— Working data —
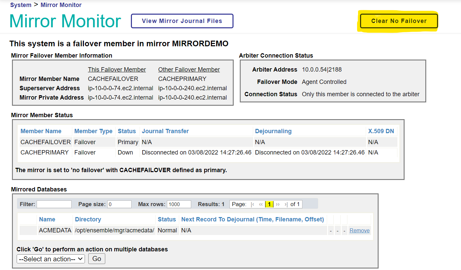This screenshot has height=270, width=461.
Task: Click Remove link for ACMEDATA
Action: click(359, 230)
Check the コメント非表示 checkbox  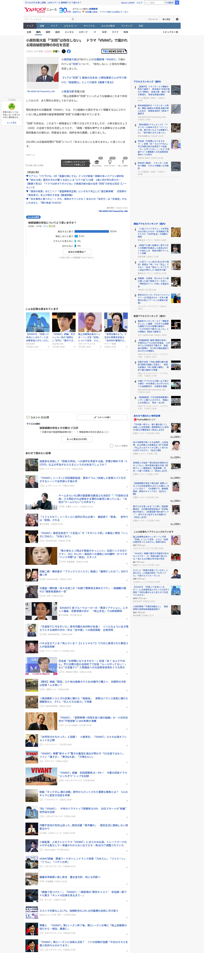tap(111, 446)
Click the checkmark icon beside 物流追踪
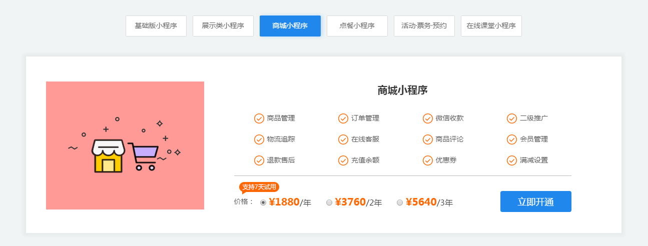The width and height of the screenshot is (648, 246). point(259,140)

...

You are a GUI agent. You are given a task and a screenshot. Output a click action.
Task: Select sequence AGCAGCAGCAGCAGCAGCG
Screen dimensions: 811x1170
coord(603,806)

— Set task —
Scale the stretch from the line containing "You are a GUI" through the line containing "coord(603,806)", writing out only those lines in full, requests included. Multiply the coordinates in the answer by 1.05 and round them to whole numbers, with halves rounded up.

— Result —
You are a GUI agent. You are given a task and a screenshot. Output a click action.
Task: Select sequence AGCAGCAGCAGCAGCAGCG
Screen dimensions: 811x1170
coord(633,846)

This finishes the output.